TASKS TO COMPLETE:
• 1. From the passage on relational operations in the Unix shell, quote word for word the stretch that begins with the words containing "Since a relation" and ends with "projection) with union.".
• 2. Extend the passage on relational operations in the Unix shell, picking up after its final sentence.

In the shell, union is straightforward--it's cat:

 $ cat relation-1 relation-2 > unioned-relation

After any operation in which duplicate entries are a possibility, compose with sort and uniq:

 $ cat relation-1 relation-2 | sort | uniq > unioned-relation

Since a relation is a set, duplicate entries are not allowed.

Many other programs accept multiple files as arguments and print out their contents: sed, grep, cut, awk.

Thus, these commands can combine selection (and projection) with union.

To "union" the output of one command with another, use a sequencing semicolon with an append:

  $ command-1 > relation; command-2 >> relation

Selection

Mathematically, selection $(\sigma_\phi)$ is a filtering operation that applies a predicate $\phi$ to each member of a set, retaining only those for which the predicate is true:

\[ \sigma_\phi(A) = \{ x \mathrel{|} x \in A \text{ and } \phi(x) \text{ is true } \} \]

Many Unix commands in serve as selectors (and simultaneously as union); that is, many programs can filter a file, line by line.

SOURCE MATERIAL:
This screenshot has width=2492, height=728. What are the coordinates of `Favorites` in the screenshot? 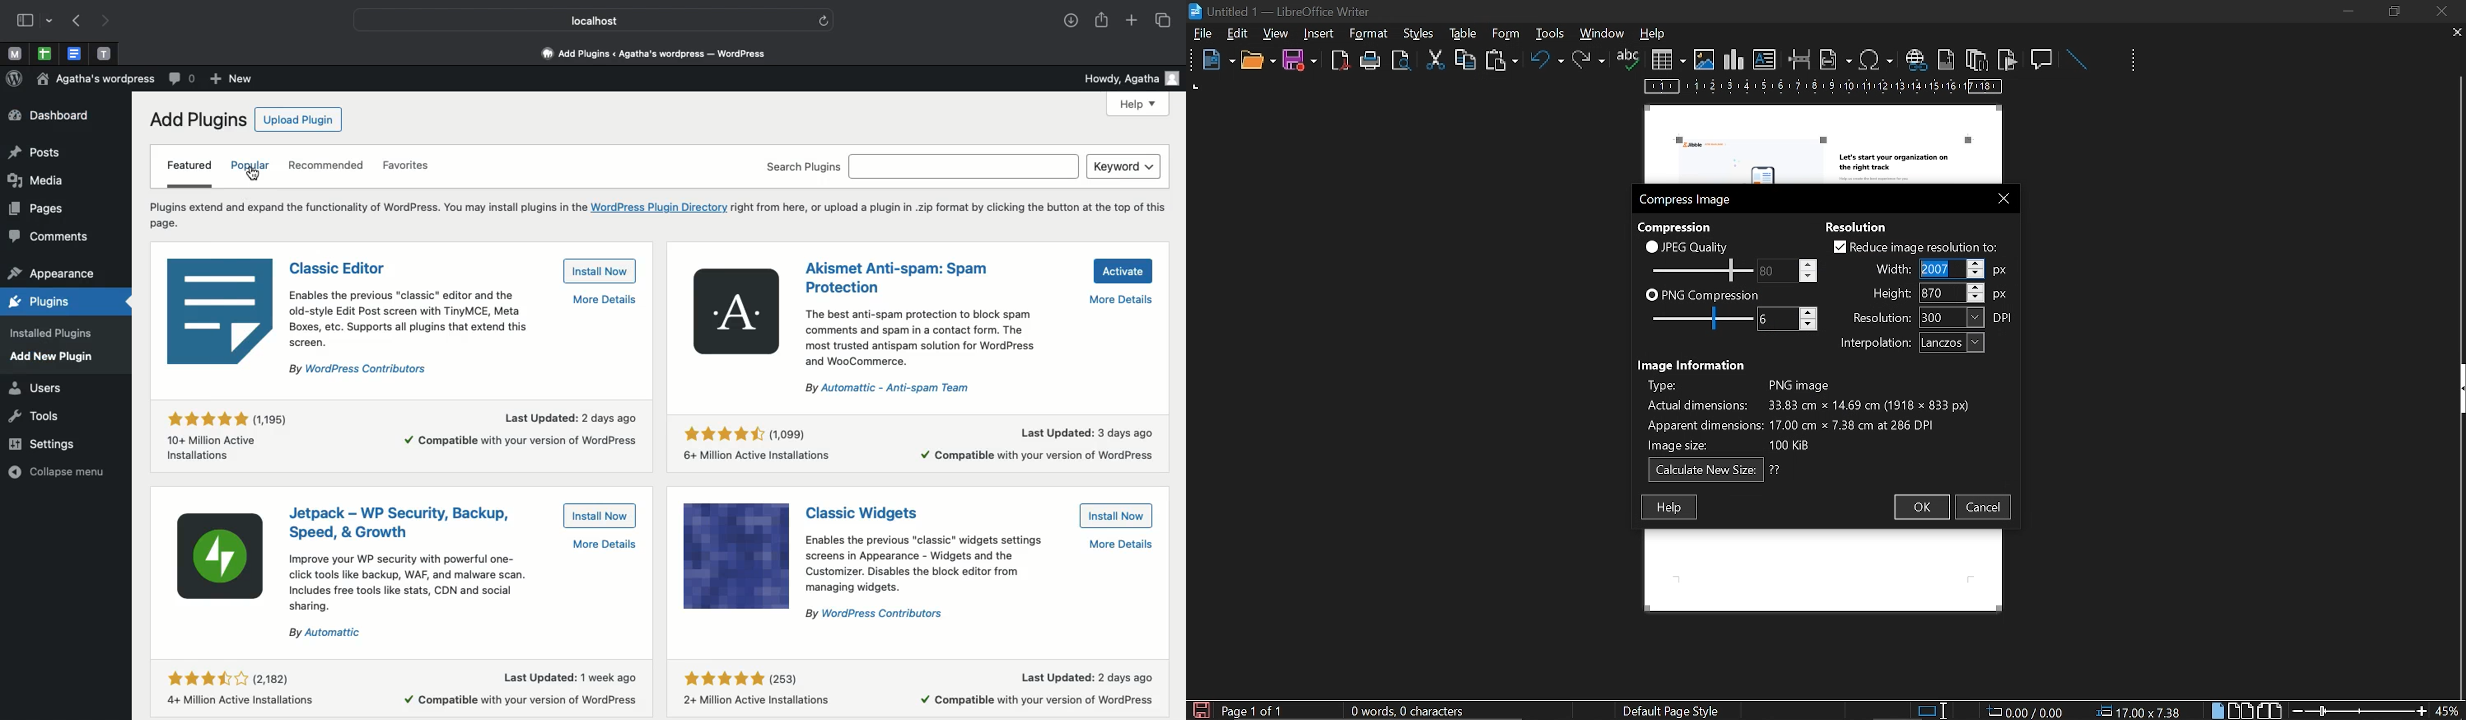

RESPONSES FOR EACH TASK:
• 1.
Since a relation is a set, duplicate entries are not allowed.

Many other programs accept multiple files as arguments and print out their contents: sed, grep, cut, awk.

Thus, these commands can combine selection (and projection) with union.

• 2.
The most common selectors are sed, grep and awk.

For example, awk can select entries from /etc/passwd where the user id and the primary group id are not equal:

 awk -F ":" '{ if ( $3 != $4 ) print }' /etc/passwd

Projection

Mathematically, projection $(\pi_{c_1,\ldots,c_n})$ is a reduction operator that retains the specified columns $(c_1,\ldots,c_n)$ in a relation and discards the rest.

If a relation is table, then $c_1,\ldots,c_n$ can be the names of the columns (and the order in which to preserve them).

Otherwise, $c_1,\ldots,c_n$ can be column numbers so that:

\[ \pi_{i_1,\ldots,i_n}(R) = \{ (x_{i_1}, \ldots, x_{i_n}) \mathrel{|} (x_1,\ldots,x_n) \in R \} \]

The Unix command cut is a projection-like command.

For example, cut can project just the user names and shells out of /etc/passwd:

 $ cut -d ":" -f 1,7 /etc/passwd

The Unix commands sed and awk also behave like projectors.

For example, cut cannot reorder colums, but awk can:

 $ awk -F":" '{ print $7 ":" $1 }' /etc/passwd

If the syntactic structure of each tuple is more complex, then sed can pull it apart with a regular expression.

Rename

For tables, the rename operation $(\rho_{c/c'})$ changes the name of column $c'$ to $c$.

Since most Unix tables don't specify headers, or the structure is implicit, there is no equivalent of or need for rename.

Columns are implicitly named positionally.

awk can easily reorder columns.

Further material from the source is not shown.